Funny, I find that women who go around calling other women cow are a better fit for that name calling. And it actually sounds like a gift with no thought into it. It’s clearly difficult for the OP to use it -a thoughtful friend would know and understand that.

MintyMabel · 19/10/2019 15:15

He obviously puts thought into it.

He gives her a gift she has to travel hundreds of miles to use. How is that putting a lot of thought in to it?

Daaps · 19/10/2019 15:35

I’m with you OP. He’s obviously put no thought into it whatsoever.

I find things like that burdensome. I think they are usually so with the exception of a parent to teenager when the parent giver will take on the mental load of booking the day, getting there and back and arranging childcare. Ditto an adult child to an elderly parent perhaps. Otherwise you are basically asking someone to do the work of enjoying your gift. For an awful lot of people, the reason they are not constantly enjoying spas, afternoon teas, ballooning and driving fast cars is a problem of time and logistics rather than the expense of the activity. I know you could argue that people shouldn’t buy people anything as they can afford to buy it themselves put other gifts don’t often create work.

Hiphop2 · 19/10/2019 15:40

Sounds like you have lost the ability to communicate together. Just pick up the phone, say hi, how grateful you are that he has thought of you, but it’s very difficult to actually use such a gift, and that you were concerned about him paying out a lot of money and it not being practical. That way you are not being ungrateful for his gift, but showing concern that his well meaning efforts might be going to waste.
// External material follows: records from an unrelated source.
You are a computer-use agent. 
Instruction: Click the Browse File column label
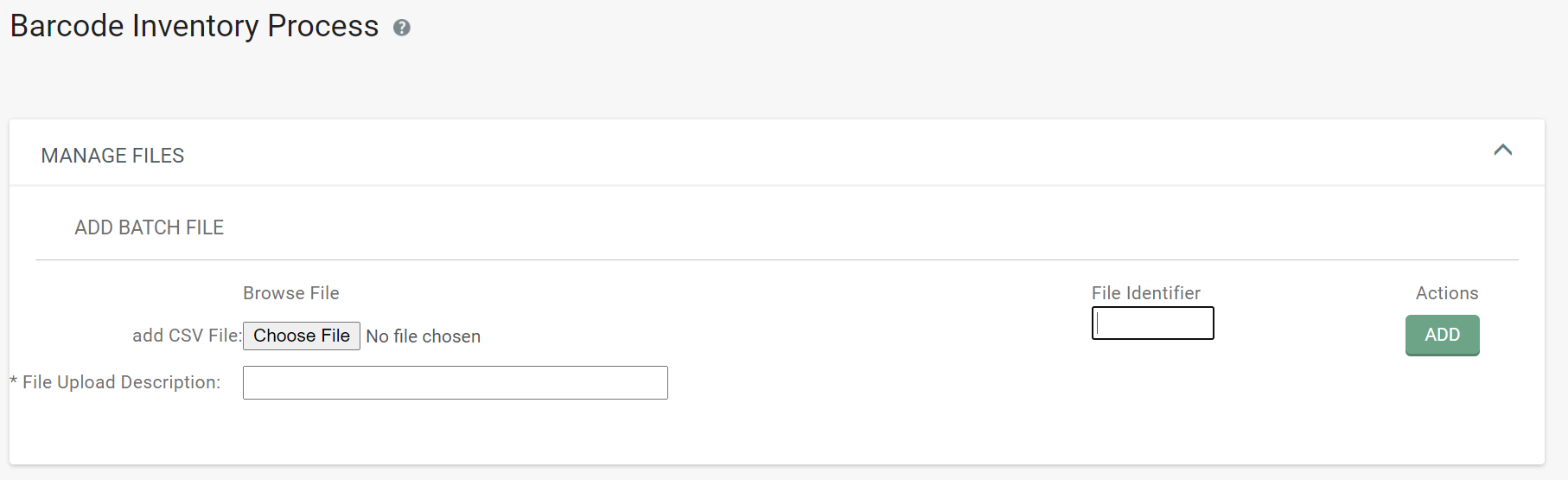click(290, 293)
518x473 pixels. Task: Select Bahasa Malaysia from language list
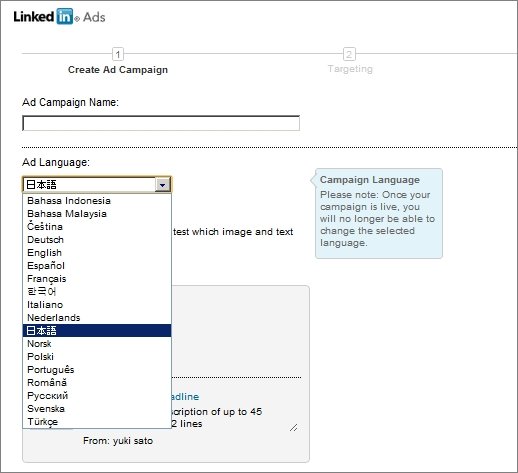pos(97,214)
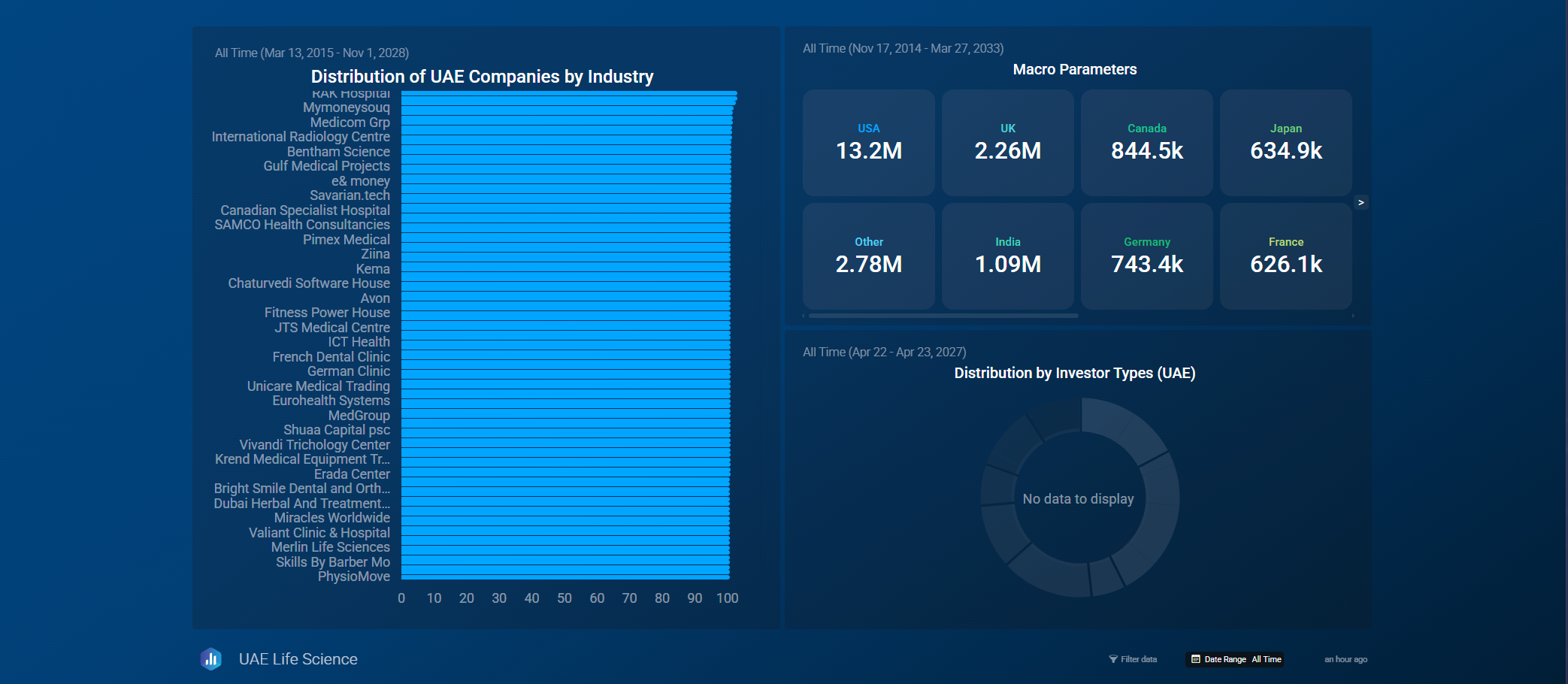The height and width of the screenshot is (684, 1568).
Task: Click the empty investor types donut chart
Action: tap(1079, 498)
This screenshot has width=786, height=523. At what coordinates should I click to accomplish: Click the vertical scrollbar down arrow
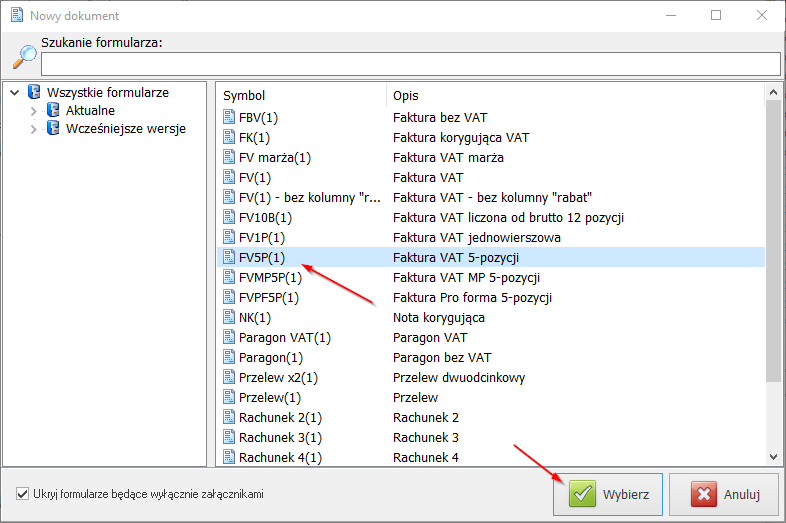pyautogui.click(x=773, y=456)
Any decent friendship could accommodate this surely?

Leflic · 19/10/2019 15:41

So when you write your thank you card tell him it’s an amazing thought as always but would he mind if you sold it on this year and use the money for x y z gift.
Tell him you are sorry but it’s too far or whatever.
At that point suggest next year you can suggest something you’d actually like ( but obviously in the form an easy to buy voucher from a favourite shop).

PauvreRelation · 19/10/2019 16:08

This reply has been withdrawn

Message from MNHQ: This post has been withdrawn

PauvreRelation · 19/10/2019 16:16

This reply has been withdrawn

Message from MNHQ: This post has been withdrawn

PancakeAndKeith · 19/10/2019 16:19

Surely you don’t spend all year in the Scottish Highlands

Why not, if that is where she lives?

Willow2017 · 19/10/2019 16:21

Spectacularly ungrateful. Use it or gift it on to somebody who will love it.

Ungrateful for a gift that is miles away and cost her £££ to use?
What kind of useless gifts do you give that you expect people to be grateful for?

Giving a gift the recipient cannot use is worse than not giving anything. It shows you don't know anything about the person or their circumstances and just expect them to be glad to found some shite to give them.at all.

If you got a gift you had to travel 100 miles to and pay your own way there, book accommodation and pay for your meals it's hardly a gift if it costs you twice as much as the person giving it is it?

And why the feck would you give a gift and expect the receiver to just give it to someone else? What's the freaking point in that. That's like saying "I can't be bothered to think of something nice for you just give this to your sister for me."

Buyitinbamboo · 19/10/2019 16:22

I get you OP. It took me 6 months to use an afternoon tea voucher for a place 3 miles away, that you dont need to book for and is open 7 days a week 😂

Willow2017 · 19/10/2019 16:25

Surely you don’t spend all year in the Scottish Highlands

She lives There! Is there a time limit we didn't know about?

SouthernNorth · 19/10/2019 16:32

I love these kinds of gifts, but it does remind me of DP's relative buying him a cheese tasting groupon voucher when he has never, and will never, eat cheese in his life Smile just a total waste of time and money to even bother!

PauvreRelation · 19/10/2019 16:37

This reply has been withdrawn

Message from MNHQ: This post has been withdrawn

DC3dilemma · 19/10/2019 16:37

I would so love @blue25 to come back and explain why people in the Highlands don’t spend all year there. Does she think they suddenly become inhabitable around October? That everyone in the Highlands heads south for the winter like migrating geese?